Single-ion conducting polymer electrolytes have long suffered from poor conductivity at low to moderate temperatures, though their ability to eliminate deleterious concentration gradients in lithium ion batteries has continued to attract research interest. We have synthesized a new random copolymer of oligomeric poly(ethylene glycol) and ion containing sulfone monomers (PSf-co-PEG) that possesses a wide miscible and accessible composition window, thereby allowing careful elucidation of the interplay between the impacts of segmental motion and ion content on the final observed conductivity. Here we demonstrate those effects, and highlight the importance of optimized data fitting in the commonly used Vogel-Tammann-Fulcher (VTF) equation. Particularly, we show that the use of a fixed Vogel temperature 50 - 100°C below the glass transition may lead to misleading trends in the VTF prefactor and activation energy. Utilizing an optimized fitting method applied to the PSf-co-PEG system, we have found a strong positive correlation between the VTF equation prefactor and apparent activation energy for polymers in this electrolyte class. This relationship, termed the compensation effect, has been observed in many related activated processes governed by the Arrhenius equation, and we demonstrate the effect for several additional polymer electrolyte classes. Given that conductivity scales inversely and exponentially with apparent activation energy, maximum conductivity must be achieved in samples where the activation energy is small.
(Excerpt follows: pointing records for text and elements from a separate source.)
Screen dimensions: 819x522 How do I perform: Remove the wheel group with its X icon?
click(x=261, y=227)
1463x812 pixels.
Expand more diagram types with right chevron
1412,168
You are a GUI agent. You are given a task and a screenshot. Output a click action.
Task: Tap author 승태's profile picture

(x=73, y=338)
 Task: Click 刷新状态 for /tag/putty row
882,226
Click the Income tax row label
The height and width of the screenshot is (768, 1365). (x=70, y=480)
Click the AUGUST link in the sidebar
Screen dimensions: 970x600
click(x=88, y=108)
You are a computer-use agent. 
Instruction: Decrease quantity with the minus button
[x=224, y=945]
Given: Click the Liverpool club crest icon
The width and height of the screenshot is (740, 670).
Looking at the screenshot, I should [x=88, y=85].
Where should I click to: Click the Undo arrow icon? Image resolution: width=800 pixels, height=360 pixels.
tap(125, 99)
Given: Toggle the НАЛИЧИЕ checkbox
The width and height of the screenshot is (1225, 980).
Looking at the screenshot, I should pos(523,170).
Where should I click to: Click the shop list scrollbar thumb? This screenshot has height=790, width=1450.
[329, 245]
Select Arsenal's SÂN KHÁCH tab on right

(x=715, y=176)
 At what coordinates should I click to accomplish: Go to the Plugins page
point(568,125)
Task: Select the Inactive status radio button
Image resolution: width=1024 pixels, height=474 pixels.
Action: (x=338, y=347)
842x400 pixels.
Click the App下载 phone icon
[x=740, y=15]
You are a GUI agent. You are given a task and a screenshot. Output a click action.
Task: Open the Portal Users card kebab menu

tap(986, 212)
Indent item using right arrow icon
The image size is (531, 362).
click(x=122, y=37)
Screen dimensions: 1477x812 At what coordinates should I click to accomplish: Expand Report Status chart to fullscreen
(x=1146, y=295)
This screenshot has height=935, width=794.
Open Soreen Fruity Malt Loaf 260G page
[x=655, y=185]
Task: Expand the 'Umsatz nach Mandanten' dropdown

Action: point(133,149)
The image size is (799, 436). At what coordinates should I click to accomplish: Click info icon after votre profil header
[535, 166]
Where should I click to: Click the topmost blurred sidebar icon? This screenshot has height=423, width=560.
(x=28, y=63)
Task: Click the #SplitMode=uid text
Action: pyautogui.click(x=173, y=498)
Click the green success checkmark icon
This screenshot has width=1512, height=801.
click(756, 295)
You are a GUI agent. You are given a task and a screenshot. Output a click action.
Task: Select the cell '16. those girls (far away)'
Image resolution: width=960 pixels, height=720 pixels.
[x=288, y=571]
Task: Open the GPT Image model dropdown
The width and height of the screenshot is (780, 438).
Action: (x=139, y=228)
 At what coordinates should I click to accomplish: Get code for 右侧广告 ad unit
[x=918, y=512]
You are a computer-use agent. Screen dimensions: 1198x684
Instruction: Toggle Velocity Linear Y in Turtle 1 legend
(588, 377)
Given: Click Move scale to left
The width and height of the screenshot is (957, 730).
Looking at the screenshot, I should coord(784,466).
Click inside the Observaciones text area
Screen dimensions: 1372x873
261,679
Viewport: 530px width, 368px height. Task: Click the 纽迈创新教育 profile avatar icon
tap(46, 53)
For a system in which the compensation effect exists, low activation energies are only found at low values of the prefactor, clearly indicating the limiting nature of the compensation effect for any electrolyte. We find that blending of small molecules, in this case short chain poly(ethylene glycol), breaks the apparent compensation effect, lending new motivation for a common method to increase ionic conductivity and demonstrating a clear route to high Li⁺ transference number, high conductivity electrolytes.